Uncategorized Aug 6, 2019
post about Florida Inheritances and Wrongful Death Actions

What do wrongful death cases have to do with West Palm Beach probate lawsuits? Are you involved in a Florida probate matter that involves a wrongful death action? What are the elements of damages in wrongful death cases in Florida? What should your estate lawyer know about wrongful death lawsuits in Florida?  Florida Probate Lawyers and Personal Injury Lawyers West Palm Beach estate lawyers know that, before they bring a wrongful death action, there must be an open estate with a serving personal representative. Therefore, an estate must be opened prior to serving the other side with a wrongful death lawsuit. Frequently, your Florida personal injury lawyer will hire an estate lawyer or instruct you to hire one.

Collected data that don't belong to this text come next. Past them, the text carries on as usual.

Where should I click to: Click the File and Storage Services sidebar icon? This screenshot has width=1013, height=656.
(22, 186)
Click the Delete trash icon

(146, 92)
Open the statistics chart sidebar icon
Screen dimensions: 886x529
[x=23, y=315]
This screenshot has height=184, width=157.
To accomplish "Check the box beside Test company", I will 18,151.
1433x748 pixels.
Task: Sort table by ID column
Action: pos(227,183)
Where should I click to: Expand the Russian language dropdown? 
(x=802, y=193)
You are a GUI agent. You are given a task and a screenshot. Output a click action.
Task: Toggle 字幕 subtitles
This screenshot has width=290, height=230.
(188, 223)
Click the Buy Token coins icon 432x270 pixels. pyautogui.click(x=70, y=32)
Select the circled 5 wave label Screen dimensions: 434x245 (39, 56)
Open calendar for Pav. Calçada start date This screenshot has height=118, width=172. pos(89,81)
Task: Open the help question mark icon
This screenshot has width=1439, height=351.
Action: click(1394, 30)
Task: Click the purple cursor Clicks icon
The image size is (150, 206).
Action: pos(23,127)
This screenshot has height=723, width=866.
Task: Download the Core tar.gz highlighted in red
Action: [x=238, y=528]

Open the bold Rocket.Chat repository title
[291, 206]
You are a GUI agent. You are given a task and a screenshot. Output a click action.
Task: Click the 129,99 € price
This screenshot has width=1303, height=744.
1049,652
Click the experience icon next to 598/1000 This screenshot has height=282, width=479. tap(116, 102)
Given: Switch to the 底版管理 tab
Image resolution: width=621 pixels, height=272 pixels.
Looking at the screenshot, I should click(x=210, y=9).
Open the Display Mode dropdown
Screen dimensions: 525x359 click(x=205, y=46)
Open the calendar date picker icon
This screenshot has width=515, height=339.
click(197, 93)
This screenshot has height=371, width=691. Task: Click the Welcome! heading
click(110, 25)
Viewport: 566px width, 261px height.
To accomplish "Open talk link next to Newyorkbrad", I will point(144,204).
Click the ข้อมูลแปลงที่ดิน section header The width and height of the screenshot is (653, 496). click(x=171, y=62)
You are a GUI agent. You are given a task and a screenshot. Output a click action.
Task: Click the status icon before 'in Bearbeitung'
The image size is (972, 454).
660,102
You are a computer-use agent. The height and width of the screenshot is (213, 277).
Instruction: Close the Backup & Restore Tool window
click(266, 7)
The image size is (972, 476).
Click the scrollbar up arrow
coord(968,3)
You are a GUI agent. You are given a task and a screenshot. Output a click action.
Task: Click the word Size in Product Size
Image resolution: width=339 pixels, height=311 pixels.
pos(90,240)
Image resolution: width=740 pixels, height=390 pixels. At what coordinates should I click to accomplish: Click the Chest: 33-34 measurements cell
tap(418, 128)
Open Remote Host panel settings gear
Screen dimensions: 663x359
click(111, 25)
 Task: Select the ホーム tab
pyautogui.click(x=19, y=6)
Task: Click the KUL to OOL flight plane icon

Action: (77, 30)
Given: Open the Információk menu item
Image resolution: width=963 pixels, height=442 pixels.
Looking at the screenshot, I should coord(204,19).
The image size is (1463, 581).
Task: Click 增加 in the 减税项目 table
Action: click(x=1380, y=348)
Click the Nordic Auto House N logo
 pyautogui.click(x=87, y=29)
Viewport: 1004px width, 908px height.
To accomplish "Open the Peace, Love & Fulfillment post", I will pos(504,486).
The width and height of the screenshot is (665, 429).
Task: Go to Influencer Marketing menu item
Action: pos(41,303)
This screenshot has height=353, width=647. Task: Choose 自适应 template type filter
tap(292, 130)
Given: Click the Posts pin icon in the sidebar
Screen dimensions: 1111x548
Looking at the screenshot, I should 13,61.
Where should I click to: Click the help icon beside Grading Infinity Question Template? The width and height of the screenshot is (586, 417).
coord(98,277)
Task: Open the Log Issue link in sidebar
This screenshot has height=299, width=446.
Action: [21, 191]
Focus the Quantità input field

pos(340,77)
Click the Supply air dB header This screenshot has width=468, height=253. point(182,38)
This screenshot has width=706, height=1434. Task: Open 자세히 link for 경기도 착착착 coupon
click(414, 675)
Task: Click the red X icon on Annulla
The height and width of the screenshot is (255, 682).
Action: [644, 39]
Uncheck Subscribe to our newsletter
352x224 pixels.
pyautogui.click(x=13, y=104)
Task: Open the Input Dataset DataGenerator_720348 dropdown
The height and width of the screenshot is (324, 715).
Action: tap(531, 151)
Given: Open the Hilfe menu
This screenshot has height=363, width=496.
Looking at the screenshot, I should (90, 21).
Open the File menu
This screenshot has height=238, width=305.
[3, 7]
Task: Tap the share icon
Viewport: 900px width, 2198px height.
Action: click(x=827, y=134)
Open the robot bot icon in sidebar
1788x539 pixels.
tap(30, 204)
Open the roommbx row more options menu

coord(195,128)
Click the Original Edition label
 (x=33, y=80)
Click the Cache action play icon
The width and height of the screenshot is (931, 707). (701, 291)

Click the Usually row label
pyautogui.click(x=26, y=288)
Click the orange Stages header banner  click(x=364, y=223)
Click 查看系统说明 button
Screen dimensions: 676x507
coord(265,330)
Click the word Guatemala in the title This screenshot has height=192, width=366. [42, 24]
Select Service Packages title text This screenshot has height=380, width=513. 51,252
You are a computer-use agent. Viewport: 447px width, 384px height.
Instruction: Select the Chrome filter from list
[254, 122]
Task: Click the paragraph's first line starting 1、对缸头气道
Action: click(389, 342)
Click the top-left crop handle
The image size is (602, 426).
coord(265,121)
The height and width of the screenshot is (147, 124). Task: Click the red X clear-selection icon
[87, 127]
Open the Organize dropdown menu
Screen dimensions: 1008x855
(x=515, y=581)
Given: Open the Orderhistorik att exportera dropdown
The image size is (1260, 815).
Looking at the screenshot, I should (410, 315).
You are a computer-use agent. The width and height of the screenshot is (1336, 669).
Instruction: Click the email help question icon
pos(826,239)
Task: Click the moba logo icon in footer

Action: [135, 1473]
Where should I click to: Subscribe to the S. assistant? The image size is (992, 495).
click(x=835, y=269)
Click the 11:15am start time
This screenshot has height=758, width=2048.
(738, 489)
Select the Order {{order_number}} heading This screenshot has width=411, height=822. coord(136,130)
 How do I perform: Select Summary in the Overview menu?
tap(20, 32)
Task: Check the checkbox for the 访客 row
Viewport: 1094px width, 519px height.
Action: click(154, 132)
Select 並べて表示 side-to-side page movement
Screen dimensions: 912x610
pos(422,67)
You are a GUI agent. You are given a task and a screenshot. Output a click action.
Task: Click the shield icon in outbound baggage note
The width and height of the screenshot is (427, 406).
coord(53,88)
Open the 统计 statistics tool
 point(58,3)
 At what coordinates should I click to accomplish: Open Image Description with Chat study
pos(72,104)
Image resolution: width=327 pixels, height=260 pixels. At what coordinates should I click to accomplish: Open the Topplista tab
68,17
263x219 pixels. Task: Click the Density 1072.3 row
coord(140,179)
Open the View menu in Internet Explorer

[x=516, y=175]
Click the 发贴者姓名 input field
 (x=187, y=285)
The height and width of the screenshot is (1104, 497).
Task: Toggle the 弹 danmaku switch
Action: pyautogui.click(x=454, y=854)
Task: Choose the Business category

You are even more likely to need an estate lawyer if a complicated probate proceeding emerges. For example, if there are issues with appointing a personal representative, an experienced probate litigator should be consulted. Furthermore, a probate litigator may prove necessary if other family disputes arise in the estate while the wrongful death action is pending. Wrongful death cases can also prove to be valuable and relevant sources of information for a probate attorney, or for someone involved in probate litigation. Sometimes, probate cases involve wrongful death actions. However,even if your probate matter does not involve a wrongful death action, you may want to read some wrongful death cases because Florida probate litigators and Florida person injury lawyers encounter similar legal issues. Philip Morris USA Inc & R.J Reynolds Tobacco Company v. Stanley Martin & […]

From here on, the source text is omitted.